THE RMT union has warned that it may take legal action against the Department for Transport if a new West Coast contract is awarded to Virgin Trains.
Transport secretary Patrick McLoughlin is due to tell Parliament on Monday who will be operating the Intercity West Coast service from 9 December, following the collapse of the award to FirstGroup as a result of serious mistakes within the DfT.
His main choices are to ask Virgin to continue operating the service under the terms of a management contract in return for a fixed slice of revenue, or for the DfT's own company Directly Operated Trains to step in, as it has on East Coast.
Persistent rumours have been suggesting that he is likely to choose Virgin, but there have been reports that awarding such a contract without a full tendering process, for which there would be no time, could breach European procurement law.

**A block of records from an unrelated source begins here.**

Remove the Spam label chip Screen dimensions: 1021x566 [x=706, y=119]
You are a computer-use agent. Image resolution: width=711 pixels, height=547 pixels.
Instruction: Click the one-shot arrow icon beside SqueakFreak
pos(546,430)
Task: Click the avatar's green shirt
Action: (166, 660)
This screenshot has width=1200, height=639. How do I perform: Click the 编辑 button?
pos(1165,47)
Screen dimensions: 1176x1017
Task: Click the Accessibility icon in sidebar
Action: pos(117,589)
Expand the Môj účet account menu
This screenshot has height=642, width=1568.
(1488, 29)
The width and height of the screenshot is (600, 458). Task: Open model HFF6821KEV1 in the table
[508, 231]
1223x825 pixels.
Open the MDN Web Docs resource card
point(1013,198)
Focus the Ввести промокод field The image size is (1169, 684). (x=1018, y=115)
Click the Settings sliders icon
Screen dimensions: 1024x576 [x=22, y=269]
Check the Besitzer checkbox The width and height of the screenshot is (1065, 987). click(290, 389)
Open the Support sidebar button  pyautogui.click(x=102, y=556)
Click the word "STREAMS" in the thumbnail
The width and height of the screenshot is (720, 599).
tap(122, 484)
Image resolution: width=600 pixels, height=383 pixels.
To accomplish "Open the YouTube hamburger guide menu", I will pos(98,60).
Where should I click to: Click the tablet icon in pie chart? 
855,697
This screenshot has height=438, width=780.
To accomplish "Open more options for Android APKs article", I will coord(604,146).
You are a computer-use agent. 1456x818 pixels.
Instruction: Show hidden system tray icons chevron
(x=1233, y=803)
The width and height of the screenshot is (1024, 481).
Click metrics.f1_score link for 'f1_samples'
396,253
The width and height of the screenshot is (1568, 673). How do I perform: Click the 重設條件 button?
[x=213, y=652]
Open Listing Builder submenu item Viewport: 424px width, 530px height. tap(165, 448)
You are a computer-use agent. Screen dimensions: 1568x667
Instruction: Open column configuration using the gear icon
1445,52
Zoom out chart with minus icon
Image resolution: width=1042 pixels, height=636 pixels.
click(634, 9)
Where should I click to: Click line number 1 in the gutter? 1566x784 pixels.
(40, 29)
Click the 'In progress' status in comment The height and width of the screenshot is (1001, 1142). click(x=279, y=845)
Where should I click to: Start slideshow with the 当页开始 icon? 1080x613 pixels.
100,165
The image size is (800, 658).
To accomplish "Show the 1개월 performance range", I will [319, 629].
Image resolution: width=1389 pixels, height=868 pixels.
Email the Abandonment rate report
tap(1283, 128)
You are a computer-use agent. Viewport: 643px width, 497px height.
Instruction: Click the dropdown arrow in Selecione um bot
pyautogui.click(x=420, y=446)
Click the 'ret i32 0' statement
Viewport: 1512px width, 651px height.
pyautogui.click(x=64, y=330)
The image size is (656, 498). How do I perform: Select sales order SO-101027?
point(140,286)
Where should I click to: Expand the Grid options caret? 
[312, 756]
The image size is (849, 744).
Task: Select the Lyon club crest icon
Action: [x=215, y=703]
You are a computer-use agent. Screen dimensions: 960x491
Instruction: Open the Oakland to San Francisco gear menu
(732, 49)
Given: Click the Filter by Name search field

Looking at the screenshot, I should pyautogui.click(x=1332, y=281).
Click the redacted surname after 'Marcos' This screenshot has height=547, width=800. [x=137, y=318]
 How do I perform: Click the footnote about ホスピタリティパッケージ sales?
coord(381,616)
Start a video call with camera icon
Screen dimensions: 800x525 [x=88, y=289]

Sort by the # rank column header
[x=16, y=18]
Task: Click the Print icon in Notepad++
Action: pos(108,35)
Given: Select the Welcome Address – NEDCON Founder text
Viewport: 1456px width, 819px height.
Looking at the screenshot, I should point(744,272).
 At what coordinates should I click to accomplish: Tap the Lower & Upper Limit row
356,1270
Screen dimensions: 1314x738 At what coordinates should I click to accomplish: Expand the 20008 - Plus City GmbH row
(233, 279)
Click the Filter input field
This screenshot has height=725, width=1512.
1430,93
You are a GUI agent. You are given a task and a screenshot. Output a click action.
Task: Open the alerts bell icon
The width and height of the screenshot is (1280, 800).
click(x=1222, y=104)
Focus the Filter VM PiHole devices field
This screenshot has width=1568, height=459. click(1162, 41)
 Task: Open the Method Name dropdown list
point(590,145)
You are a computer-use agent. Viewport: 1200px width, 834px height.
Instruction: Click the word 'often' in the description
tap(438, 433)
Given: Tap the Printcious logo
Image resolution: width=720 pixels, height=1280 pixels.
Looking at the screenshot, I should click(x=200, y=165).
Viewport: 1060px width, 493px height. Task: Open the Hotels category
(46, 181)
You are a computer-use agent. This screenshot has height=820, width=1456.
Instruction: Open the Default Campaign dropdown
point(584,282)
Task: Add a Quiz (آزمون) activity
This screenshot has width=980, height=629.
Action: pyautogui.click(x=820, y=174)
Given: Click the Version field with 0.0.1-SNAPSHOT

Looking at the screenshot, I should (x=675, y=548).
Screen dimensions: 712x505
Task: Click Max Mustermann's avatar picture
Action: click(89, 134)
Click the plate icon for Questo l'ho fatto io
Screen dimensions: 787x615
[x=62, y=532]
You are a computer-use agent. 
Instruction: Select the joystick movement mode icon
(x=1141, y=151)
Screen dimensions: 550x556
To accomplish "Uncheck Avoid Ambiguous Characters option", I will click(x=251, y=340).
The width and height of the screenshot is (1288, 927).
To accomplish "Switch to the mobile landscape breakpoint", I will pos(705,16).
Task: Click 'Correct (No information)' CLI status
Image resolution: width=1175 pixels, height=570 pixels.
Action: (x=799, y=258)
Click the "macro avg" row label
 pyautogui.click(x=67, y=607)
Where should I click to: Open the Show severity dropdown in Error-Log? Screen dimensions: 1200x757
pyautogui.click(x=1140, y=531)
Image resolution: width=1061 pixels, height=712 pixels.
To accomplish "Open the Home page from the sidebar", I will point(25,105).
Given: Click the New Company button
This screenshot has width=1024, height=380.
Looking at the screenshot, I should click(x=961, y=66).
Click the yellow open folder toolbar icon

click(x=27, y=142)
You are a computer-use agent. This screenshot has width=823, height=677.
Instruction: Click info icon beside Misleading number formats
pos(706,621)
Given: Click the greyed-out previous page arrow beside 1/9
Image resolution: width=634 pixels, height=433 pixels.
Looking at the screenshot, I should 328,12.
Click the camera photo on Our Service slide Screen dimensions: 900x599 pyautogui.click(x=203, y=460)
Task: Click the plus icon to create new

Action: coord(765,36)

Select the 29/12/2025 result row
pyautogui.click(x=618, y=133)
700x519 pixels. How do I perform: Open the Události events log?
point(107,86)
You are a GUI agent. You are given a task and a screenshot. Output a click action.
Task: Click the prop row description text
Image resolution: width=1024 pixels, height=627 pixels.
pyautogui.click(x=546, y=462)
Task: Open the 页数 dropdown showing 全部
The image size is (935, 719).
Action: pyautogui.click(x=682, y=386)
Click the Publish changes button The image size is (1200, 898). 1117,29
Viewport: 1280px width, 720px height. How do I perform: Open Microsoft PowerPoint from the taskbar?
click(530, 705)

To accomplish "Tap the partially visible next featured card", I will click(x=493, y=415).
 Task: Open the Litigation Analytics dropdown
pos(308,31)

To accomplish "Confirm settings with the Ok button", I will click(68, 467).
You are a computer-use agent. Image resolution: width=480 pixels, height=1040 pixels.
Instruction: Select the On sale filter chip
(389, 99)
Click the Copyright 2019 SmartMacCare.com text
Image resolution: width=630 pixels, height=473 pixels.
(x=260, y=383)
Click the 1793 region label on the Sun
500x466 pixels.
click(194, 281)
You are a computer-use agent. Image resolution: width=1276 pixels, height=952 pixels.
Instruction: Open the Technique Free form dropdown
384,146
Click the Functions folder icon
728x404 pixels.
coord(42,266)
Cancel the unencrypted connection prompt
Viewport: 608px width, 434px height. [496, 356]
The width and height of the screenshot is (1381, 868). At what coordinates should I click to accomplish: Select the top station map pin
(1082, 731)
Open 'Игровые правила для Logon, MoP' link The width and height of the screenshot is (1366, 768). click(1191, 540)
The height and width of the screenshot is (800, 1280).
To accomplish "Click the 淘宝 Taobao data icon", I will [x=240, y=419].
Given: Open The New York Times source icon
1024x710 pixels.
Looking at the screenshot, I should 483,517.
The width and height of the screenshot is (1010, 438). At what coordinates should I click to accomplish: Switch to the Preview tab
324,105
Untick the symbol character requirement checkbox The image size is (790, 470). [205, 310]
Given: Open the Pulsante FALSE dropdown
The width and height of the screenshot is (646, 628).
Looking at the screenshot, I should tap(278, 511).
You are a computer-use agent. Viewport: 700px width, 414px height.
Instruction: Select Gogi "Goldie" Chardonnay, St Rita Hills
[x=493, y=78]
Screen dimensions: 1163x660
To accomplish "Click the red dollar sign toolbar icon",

FirstGroup, which lost the potential contract after the DfT's errors were revealed last week, has remained silent over whether it is taking legal action, but the RMT has said it is taking legal advice today to see if a new Virgin contract would break the rules.
The union says that if its legal advisers do confirm irregularities it will 'be looking' to mount a legal challenge on its own, irrespective of what action FirstGroup might take.
RMT general secretary Bob Crow added: "Once again the DfT is leaking like a sieve, just as it did when First were awarded the WCML in August, with briefings flying around that a short term fix is on the cards to keep Richard Branson quiet and avoid the logical move to public ownership of the railways which the vast majority of the British people support.
"The Government stand on the brink of compounding the expense, instability and shambles that is rail privatisation on the basis of pure right wing ideology. It would appear that under EU law a management contract with Virgin is against procurement rules, rules that can be conveniently ignored when it suits Government policy in favour of private greed."